## What is being asked
Some entries follow. Reproduce exactly the lines starting at the one with "Instruction: Click the Debug bug icon" and stopping after the one with "Task: Click the format painter icon".

## Exercise data
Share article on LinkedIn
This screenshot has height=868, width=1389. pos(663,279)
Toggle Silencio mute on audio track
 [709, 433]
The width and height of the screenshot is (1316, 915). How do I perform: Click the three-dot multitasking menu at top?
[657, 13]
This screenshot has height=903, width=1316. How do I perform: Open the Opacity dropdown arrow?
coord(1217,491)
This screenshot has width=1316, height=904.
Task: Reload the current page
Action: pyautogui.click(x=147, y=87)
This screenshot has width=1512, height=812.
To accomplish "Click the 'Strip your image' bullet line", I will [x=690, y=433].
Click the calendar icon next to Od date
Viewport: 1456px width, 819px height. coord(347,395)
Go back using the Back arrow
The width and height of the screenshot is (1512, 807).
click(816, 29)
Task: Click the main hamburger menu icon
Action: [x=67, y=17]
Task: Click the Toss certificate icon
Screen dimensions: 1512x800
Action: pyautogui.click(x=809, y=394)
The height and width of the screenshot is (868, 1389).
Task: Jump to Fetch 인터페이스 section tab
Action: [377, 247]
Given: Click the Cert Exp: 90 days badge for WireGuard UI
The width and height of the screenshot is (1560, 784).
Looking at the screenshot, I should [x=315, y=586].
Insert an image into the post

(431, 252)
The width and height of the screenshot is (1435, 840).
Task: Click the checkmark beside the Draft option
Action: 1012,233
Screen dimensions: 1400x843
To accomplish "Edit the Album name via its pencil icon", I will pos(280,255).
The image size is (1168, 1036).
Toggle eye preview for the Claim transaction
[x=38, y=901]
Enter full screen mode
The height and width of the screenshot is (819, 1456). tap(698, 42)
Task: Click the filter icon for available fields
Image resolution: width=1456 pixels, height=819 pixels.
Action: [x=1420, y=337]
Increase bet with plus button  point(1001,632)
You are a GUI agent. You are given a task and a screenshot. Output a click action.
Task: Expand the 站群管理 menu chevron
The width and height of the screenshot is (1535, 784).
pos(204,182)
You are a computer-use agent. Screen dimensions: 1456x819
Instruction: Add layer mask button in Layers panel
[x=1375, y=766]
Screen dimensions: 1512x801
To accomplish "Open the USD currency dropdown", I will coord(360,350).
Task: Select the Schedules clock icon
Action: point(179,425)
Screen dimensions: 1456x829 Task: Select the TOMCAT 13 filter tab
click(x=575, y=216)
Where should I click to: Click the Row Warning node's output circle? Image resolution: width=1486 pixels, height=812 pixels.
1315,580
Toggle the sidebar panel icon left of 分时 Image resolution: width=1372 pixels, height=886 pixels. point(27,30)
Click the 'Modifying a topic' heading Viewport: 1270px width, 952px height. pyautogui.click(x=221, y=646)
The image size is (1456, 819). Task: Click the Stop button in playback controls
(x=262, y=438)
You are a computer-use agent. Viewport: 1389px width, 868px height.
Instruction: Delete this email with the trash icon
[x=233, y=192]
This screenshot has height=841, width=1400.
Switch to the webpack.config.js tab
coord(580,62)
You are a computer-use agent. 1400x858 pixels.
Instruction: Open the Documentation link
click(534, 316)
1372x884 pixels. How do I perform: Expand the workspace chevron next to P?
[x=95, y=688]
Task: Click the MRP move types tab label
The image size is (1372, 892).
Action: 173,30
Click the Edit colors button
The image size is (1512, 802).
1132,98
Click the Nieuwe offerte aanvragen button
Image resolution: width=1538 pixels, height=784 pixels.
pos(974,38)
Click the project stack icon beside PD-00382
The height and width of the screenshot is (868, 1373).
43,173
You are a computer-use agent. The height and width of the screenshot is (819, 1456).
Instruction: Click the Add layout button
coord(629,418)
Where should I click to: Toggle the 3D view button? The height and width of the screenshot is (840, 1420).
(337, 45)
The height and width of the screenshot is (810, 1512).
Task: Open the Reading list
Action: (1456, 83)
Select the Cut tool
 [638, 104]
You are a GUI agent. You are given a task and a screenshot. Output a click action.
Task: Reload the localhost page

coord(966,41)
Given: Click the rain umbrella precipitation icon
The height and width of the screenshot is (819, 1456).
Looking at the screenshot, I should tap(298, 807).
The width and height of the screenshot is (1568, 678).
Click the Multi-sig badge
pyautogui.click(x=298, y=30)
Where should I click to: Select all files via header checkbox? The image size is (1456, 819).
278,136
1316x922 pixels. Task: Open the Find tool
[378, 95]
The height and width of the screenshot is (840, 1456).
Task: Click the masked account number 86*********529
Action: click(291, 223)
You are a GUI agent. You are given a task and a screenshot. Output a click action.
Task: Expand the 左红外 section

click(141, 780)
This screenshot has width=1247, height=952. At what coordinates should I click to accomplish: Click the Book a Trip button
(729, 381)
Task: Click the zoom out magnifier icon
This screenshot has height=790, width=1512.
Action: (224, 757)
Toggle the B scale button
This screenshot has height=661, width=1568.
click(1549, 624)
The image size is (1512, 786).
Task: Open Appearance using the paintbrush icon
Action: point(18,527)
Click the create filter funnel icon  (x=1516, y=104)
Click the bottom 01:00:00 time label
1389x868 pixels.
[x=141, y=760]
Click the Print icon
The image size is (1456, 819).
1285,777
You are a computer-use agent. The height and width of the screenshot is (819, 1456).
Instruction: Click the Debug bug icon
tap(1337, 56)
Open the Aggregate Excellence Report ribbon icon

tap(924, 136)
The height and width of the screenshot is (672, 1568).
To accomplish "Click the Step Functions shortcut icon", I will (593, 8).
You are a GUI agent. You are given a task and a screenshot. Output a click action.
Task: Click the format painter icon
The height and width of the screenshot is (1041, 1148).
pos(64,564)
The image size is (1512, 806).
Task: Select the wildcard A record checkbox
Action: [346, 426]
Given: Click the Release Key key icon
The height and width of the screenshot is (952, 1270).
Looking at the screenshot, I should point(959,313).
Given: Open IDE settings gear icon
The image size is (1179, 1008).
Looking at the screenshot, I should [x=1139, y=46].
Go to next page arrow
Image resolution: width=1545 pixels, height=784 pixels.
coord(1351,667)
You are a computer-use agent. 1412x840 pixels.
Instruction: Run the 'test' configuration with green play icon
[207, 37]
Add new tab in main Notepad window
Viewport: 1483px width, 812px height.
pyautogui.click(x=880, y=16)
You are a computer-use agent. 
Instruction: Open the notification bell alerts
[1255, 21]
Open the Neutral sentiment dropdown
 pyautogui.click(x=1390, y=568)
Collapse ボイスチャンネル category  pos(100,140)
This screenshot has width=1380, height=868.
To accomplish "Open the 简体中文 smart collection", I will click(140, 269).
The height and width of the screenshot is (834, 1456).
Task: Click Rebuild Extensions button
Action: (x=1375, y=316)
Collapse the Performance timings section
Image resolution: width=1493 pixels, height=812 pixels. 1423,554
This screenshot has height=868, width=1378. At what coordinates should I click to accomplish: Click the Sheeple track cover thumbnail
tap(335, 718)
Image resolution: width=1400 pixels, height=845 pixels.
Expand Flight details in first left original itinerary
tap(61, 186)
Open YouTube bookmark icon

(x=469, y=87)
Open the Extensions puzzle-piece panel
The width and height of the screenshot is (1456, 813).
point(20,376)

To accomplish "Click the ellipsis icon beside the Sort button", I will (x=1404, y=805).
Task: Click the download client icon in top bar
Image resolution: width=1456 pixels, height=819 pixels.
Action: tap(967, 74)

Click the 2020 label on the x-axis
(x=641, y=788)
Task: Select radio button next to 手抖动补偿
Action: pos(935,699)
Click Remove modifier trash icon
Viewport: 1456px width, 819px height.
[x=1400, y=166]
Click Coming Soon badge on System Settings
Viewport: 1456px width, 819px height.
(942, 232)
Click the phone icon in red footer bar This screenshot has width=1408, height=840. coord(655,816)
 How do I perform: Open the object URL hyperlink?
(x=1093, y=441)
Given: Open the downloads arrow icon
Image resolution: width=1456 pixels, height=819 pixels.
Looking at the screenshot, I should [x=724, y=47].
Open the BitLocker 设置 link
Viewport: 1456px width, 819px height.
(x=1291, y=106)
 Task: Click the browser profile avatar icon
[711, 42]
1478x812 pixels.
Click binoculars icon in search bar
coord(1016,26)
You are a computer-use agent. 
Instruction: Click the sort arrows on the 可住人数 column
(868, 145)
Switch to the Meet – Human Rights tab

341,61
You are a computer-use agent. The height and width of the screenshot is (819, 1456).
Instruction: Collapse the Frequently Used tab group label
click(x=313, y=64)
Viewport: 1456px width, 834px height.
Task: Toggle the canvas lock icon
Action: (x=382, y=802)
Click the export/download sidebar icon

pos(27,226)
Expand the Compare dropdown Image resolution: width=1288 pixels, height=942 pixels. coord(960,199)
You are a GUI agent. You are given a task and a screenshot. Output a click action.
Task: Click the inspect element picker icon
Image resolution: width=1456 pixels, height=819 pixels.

## The answer
Instruction: Click the Debug bug icon
tap(1337, 56)
Open the Aggregate Excellence Report ribbon icon

tap(924, 136)
The height and width of the screenshot is (672, 1568).
To accomplish "Click the Step Functions shortcut icon", I will (593, 8).
You are a GUI agent. You are given a task and a screenshot. Output a click action.
Task: Click the format painter icon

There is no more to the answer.